**What is expected:**
What is needed is an exact copy of the lines in the entries below from the one holding "[button] (66, 124)" through the one holding "alveformations. (669, 149)", pictures excluded.

**Provided data:**
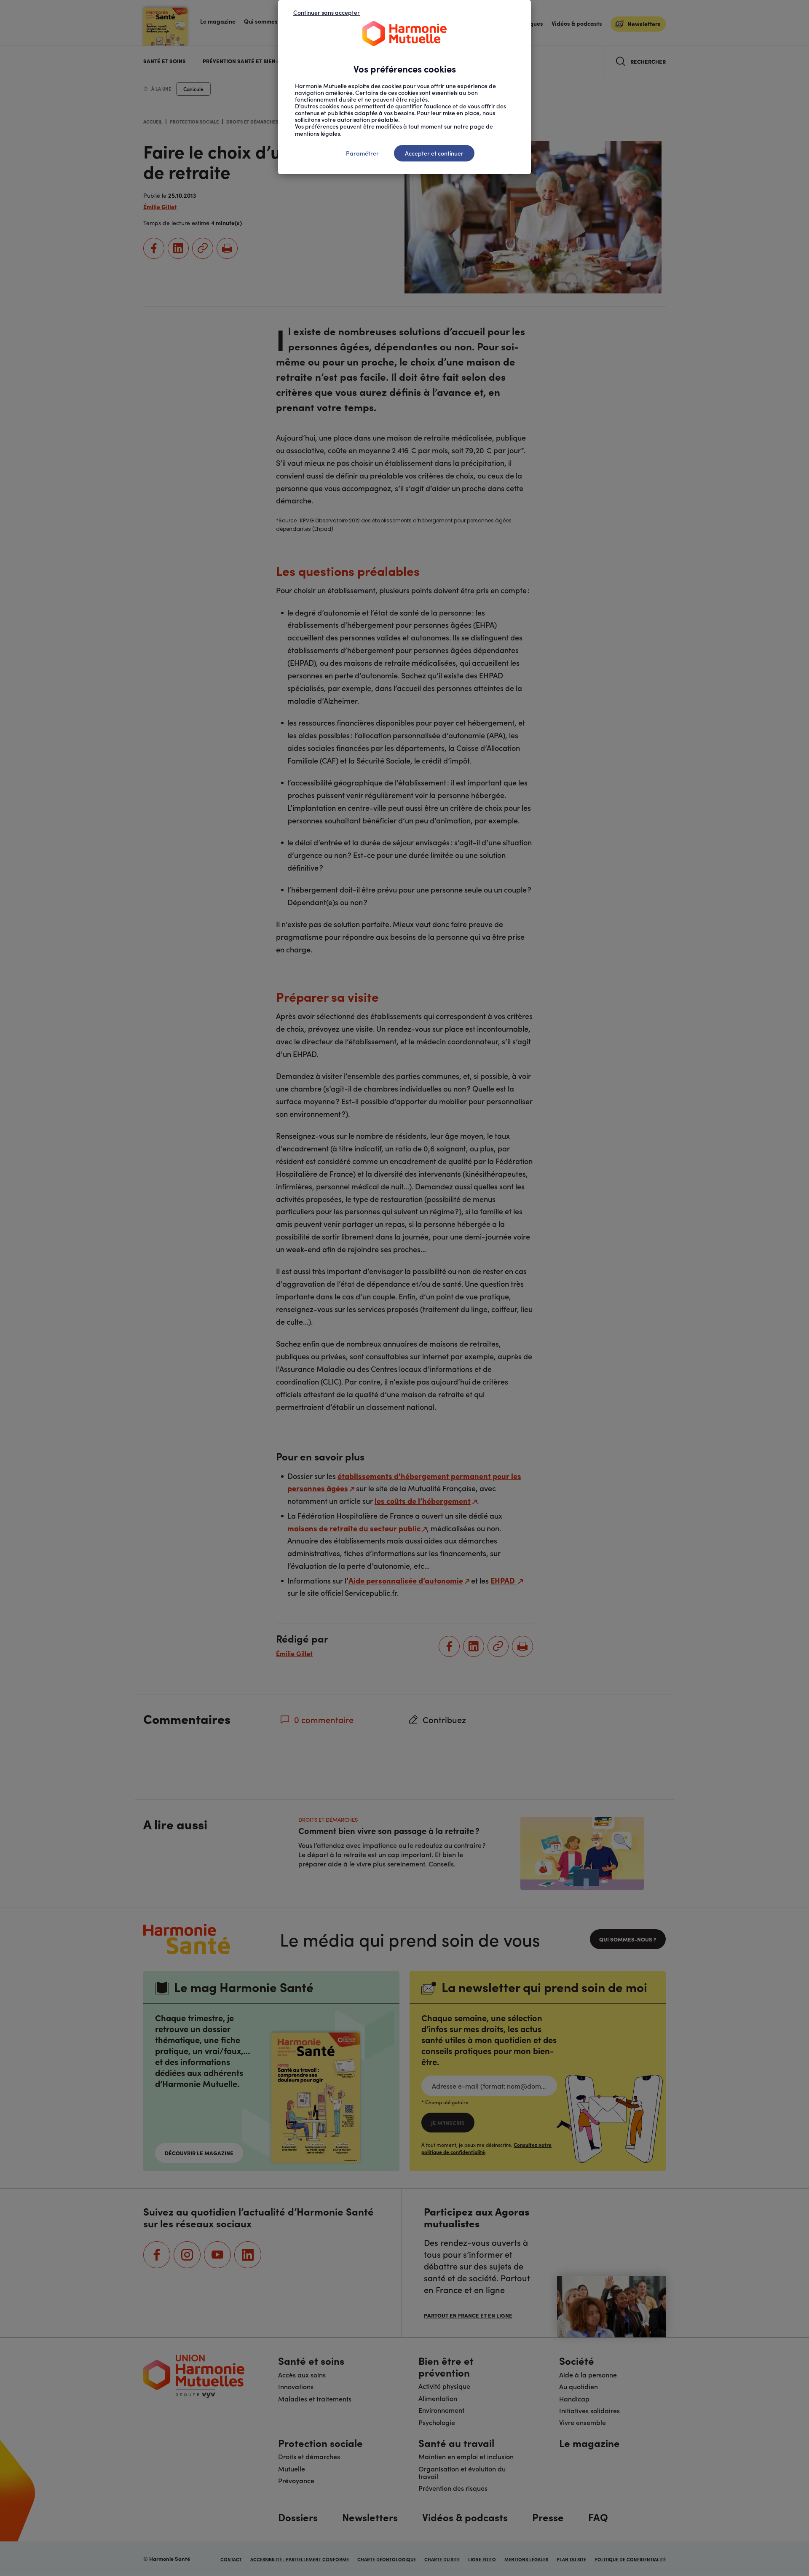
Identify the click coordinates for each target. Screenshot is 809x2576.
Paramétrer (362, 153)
* * *
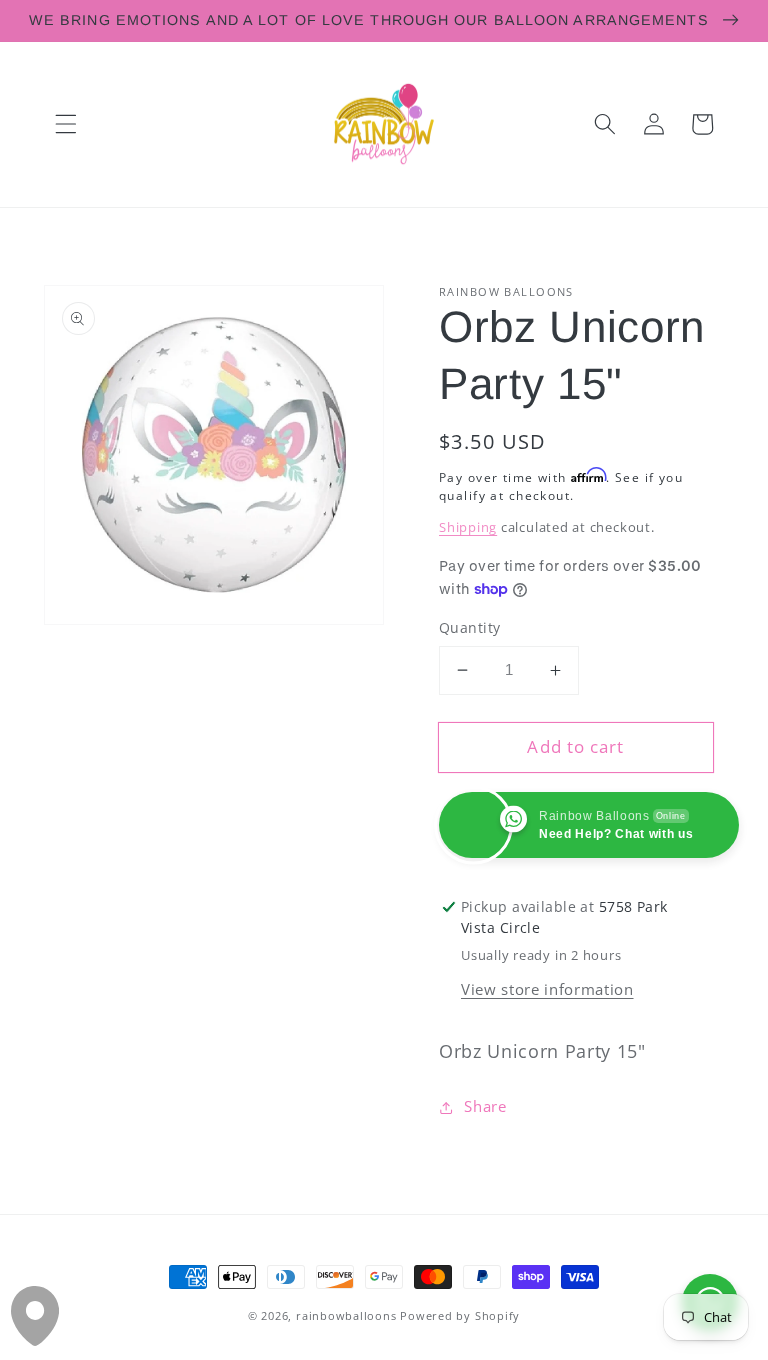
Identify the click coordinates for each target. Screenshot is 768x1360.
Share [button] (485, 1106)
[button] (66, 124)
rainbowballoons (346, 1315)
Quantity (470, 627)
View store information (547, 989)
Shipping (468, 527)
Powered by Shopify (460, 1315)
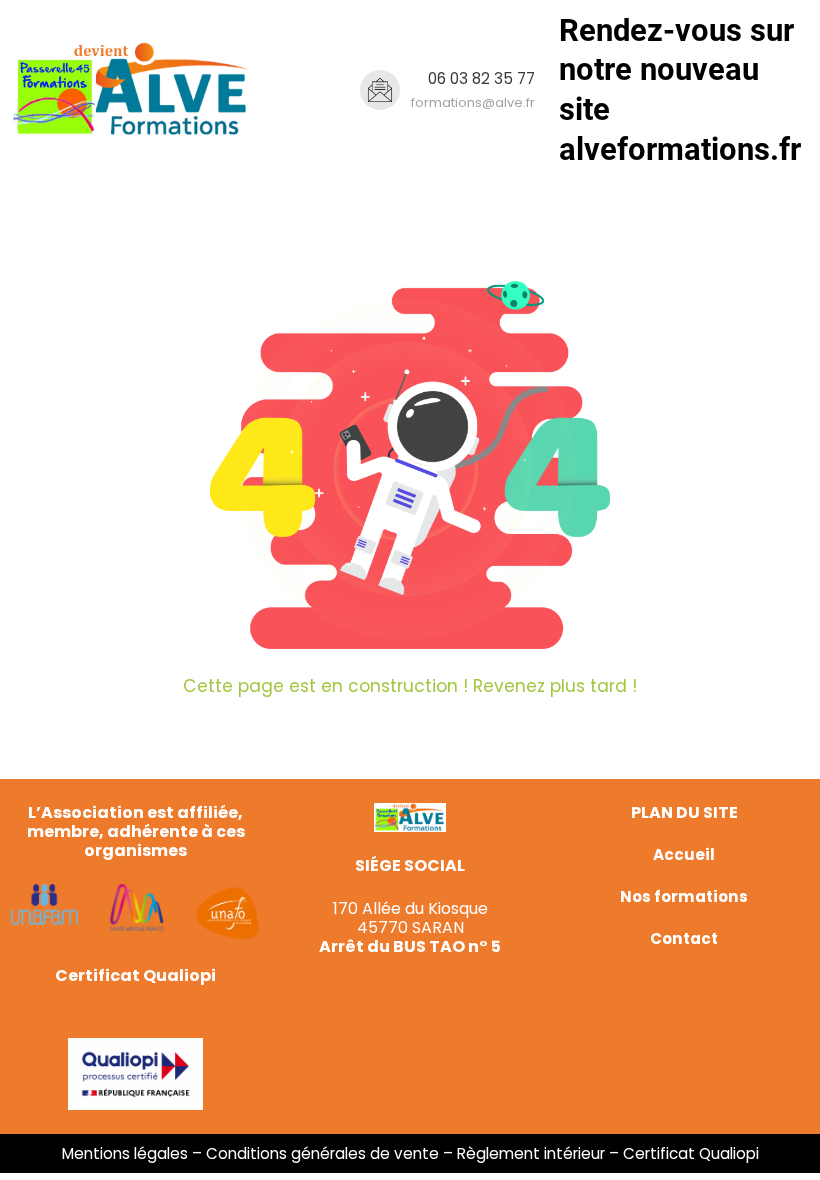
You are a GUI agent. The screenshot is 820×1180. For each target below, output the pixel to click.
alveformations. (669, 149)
--
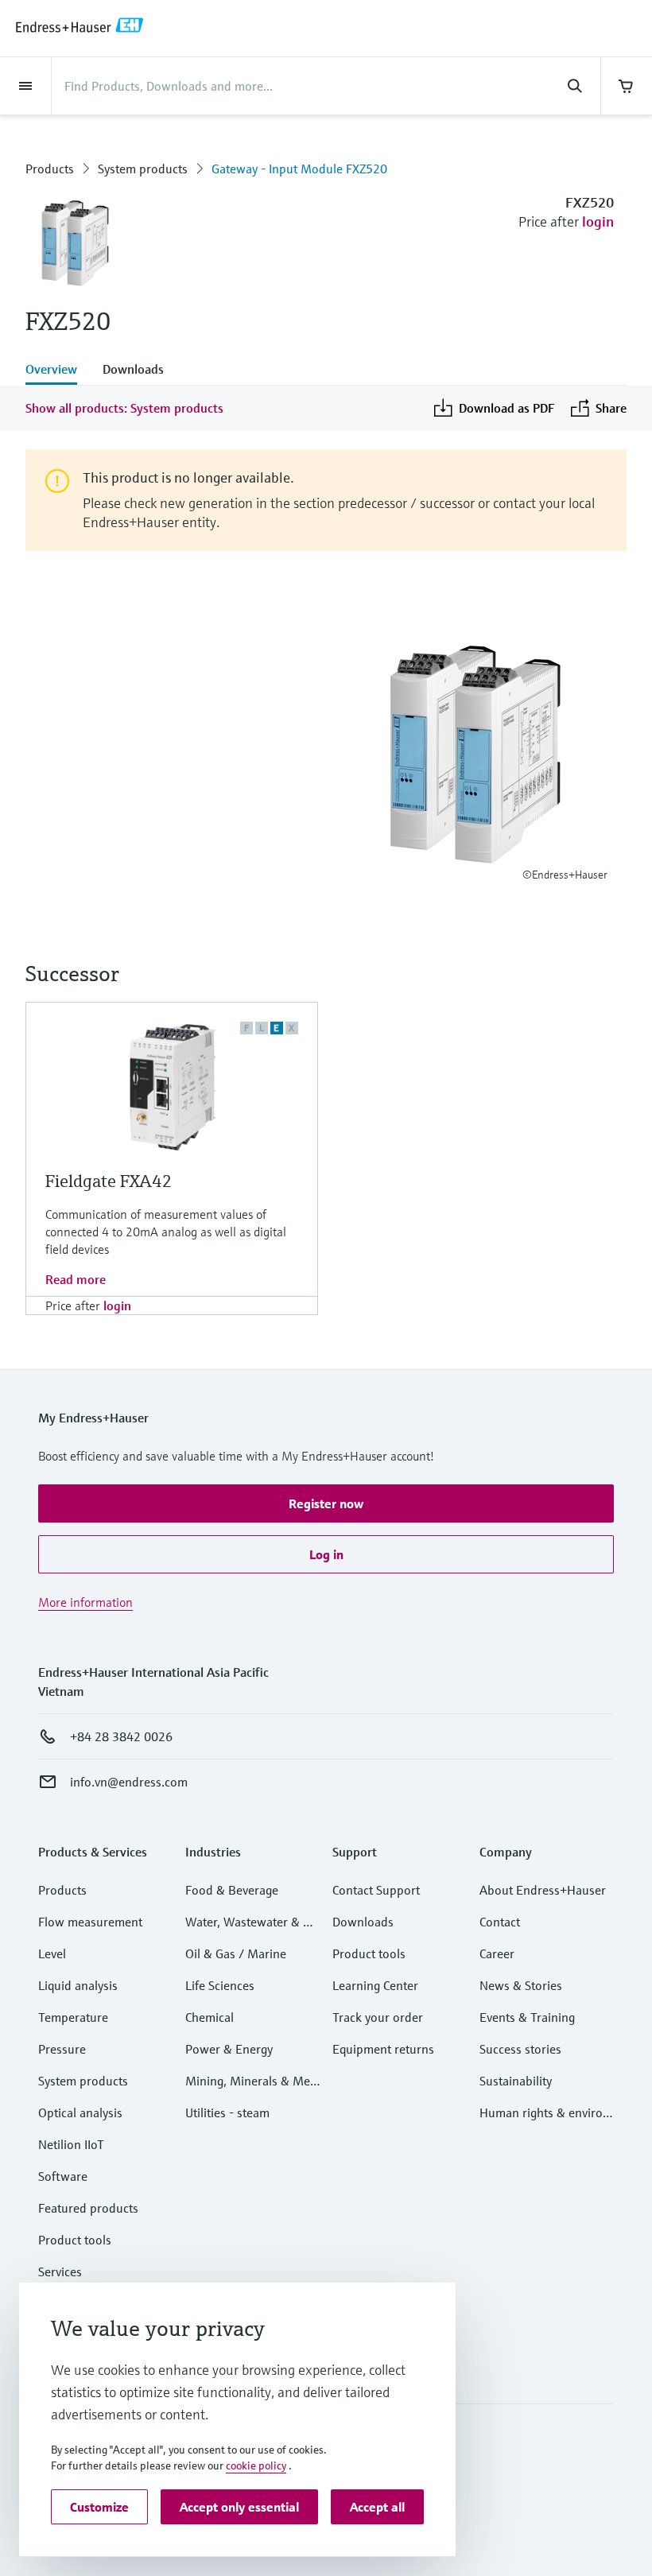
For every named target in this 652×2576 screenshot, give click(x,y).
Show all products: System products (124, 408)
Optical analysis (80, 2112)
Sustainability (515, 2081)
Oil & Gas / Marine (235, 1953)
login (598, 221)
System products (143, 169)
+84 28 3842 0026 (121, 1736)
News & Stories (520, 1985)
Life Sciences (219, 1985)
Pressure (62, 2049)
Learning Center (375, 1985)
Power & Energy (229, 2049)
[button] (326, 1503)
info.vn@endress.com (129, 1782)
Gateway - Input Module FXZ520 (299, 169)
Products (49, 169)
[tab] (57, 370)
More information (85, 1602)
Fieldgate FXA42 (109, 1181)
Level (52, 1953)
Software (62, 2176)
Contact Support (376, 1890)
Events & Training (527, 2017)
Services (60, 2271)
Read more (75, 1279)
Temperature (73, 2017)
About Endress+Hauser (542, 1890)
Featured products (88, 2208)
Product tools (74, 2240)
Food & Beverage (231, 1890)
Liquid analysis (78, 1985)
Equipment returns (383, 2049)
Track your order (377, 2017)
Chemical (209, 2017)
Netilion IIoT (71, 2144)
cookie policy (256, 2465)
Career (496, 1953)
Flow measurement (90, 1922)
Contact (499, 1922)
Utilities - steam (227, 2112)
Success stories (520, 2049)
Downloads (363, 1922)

**Task answer:**
[button] (66, 124)
rainbowballoons (346, 1315)
Quantity (470, 627)
View store information (547, 989)
Shipping (468, 527)
Powered by Shopify (460, 1315)
You are a GUI agent. The screenshot is 820×1180. For each target below, output the pixel to click.
alveformations. (669, 149)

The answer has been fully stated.